> _PROBLEM_:
Each line from the opening of the records that follow to the line with "Написать о проблеме (571, 540)" needs to be written out exactly. Add nothing.

> _DATA EXCERPTS_:
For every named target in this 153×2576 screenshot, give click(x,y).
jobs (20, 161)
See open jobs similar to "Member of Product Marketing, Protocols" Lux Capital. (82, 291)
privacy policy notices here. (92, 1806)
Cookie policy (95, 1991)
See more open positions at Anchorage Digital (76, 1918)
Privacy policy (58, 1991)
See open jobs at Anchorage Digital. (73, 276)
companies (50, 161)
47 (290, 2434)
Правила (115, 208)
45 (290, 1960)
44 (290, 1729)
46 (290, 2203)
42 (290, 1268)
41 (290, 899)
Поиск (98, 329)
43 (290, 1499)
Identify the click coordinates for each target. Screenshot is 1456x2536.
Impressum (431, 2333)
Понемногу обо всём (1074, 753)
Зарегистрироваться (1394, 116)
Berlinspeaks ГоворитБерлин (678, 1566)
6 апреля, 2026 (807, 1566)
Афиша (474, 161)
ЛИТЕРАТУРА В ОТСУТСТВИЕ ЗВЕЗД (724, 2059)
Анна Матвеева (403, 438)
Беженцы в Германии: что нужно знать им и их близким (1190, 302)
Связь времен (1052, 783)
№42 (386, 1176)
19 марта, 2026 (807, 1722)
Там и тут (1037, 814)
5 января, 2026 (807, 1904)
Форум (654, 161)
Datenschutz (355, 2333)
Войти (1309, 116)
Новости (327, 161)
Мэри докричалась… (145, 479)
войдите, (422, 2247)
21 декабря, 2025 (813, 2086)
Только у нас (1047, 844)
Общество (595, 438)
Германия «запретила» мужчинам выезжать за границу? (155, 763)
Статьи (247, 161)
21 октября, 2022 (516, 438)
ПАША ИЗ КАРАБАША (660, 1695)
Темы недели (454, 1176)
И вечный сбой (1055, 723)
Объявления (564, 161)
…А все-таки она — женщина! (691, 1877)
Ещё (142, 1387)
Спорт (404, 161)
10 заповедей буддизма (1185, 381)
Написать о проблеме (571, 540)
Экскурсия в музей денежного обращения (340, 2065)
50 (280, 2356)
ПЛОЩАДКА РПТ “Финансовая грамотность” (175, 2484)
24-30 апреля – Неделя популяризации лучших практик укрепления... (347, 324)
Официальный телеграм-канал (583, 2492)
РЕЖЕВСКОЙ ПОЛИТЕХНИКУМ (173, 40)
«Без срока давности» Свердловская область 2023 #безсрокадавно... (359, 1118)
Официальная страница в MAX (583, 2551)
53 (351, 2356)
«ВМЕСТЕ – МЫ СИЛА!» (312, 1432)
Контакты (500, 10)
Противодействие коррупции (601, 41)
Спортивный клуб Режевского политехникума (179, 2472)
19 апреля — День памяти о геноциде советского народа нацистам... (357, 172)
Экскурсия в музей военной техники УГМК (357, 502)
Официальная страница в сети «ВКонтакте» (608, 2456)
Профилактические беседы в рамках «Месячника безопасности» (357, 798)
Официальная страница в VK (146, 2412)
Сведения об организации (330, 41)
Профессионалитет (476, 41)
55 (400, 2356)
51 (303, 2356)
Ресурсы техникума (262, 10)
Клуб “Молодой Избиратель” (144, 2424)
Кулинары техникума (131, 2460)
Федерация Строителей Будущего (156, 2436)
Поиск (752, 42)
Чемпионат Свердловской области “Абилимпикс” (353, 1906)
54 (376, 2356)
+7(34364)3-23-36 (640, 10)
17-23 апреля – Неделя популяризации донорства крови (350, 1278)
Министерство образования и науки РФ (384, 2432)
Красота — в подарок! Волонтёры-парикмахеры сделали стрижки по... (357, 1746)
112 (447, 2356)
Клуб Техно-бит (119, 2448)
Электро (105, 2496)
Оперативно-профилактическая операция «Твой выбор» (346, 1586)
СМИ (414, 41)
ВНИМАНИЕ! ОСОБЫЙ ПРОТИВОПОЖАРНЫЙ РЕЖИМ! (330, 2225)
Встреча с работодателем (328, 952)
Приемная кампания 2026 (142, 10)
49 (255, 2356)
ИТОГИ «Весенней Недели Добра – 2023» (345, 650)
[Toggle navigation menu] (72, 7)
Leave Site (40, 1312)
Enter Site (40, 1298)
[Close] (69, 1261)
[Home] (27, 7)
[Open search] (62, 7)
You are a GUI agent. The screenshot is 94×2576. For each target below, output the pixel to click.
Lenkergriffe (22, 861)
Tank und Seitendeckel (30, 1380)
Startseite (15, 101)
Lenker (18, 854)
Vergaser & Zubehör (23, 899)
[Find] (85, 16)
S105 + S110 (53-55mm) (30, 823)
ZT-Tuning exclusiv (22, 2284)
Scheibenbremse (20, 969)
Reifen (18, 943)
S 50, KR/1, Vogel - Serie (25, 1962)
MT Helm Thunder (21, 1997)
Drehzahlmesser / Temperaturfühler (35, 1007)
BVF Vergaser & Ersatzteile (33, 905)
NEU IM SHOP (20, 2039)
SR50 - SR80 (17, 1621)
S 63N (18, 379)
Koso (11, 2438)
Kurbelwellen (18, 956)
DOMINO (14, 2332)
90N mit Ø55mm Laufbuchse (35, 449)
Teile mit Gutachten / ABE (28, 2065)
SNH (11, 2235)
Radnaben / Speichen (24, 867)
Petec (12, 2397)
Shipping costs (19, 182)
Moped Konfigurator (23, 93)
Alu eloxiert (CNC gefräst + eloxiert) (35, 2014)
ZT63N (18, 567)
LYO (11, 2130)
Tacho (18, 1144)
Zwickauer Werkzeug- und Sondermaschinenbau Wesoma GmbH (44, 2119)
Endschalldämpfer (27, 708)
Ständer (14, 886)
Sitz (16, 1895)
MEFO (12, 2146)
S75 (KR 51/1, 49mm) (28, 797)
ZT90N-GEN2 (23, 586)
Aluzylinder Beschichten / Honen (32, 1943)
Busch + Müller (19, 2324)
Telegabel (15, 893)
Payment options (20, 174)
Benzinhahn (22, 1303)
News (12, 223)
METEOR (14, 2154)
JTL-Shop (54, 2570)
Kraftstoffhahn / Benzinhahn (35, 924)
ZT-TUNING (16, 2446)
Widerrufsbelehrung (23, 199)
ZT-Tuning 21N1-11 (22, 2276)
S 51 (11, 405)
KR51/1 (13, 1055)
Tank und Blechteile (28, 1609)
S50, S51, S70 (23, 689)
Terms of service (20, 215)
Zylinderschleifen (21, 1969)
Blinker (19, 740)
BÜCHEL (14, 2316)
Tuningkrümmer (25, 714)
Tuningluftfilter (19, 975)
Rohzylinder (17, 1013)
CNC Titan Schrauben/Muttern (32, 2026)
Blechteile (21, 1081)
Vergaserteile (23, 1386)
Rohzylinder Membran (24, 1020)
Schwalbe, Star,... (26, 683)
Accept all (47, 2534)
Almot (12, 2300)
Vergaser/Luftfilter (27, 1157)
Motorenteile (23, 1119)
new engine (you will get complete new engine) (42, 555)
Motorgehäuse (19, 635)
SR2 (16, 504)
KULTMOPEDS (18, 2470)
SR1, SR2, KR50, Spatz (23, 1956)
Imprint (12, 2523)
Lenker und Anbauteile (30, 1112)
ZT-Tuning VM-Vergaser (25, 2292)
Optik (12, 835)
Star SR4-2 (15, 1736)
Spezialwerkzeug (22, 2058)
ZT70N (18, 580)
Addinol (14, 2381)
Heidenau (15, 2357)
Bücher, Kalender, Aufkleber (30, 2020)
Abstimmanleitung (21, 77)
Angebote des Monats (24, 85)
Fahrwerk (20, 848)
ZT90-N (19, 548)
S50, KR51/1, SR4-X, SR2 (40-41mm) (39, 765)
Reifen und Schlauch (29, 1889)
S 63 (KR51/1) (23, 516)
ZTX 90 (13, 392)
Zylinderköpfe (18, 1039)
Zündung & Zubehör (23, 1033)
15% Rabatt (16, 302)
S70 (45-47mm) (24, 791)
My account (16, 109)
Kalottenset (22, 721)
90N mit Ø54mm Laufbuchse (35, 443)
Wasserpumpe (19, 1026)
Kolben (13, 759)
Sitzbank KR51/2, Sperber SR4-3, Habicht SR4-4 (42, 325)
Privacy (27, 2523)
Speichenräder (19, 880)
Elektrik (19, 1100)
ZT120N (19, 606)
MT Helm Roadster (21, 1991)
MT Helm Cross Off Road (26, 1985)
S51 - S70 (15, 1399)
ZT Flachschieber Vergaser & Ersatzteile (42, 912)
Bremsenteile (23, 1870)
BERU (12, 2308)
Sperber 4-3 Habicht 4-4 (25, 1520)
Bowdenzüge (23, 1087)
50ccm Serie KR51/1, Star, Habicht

> _EXPECTED ANSWER_:
For every named target in this 153×2576 screenshot, give click(x,y).
jobs (20, 161)
See open jobs similar to "Member of Product Marketing, Protocols" Lux Capital. (82, 291)
privacy policy notices here. (92, 1806)
Cookie policy (95, 1991)
See more open positions at Anchorage Digital (76, 1918)
Privacy policy (58, 1991)
See open jobs at Anchorage Digital. (73, 276)
companies (50, 161)
47 (290, 2434)
Правила (115, 208)
45 (290, 1960)
44 (290, 1729)
46 (290, 2203)
42 (290, 1268)
41 (290, 899)
Поиск (98, 329)
43 (290, 1499)
Identify the click coordinates for each target. Screenshot is 1456x2536.
Impressum (431, 2333)
Понемногу обо всём (1074, 753)
Зарегистрироваться (1394, 116)
Berlinspeaks ГоворитБерлин (678, 1566)
6 апреля, 2026 (807, 1566)
Афиша (474, 161)
ЛИТЕРАТУРА В ОТСУТСТВИЕ ЗВЕЗД (724, 2059)
Анна Матвеева (403, 438)
Беженцы в Германии: что нужно знать им и их близким (1190, 302)
Связь времен (1052, 783)
№42 (386, 1176)
19 марта, 2026 (807, 1722)
Там и тут (1037, 814)
5 января, 2026 (807, 1904)
Форум (654, 161)
Datenschutz (355, 2333)
Войти (1309, 116)
Новости (327, 161)
Мэри докричалась… (145, 479)
войдите, (422, 2247)
21 декабря, 2025 (813, 2086)
Только у нас (1047, 844)
Общество (595, 438)
Германия «запретила» мужчинам выезжать за границу? (155, 763)
Статьи (247, 161)
21 октября, 2022 (516, 438)
ПАША ИЗ КАРАБАША (660, 1695)
Темы недели (454, 1176)
И вечный сбой (1055, 723)
Объявления (564, 161)
…А все-таки она — женщина! (691, 1877)
Ещё (142, 1387)
Спорт (404, 161)
10 заповедей буддизма (1185, 381)
Написать о проблеме (571, 540)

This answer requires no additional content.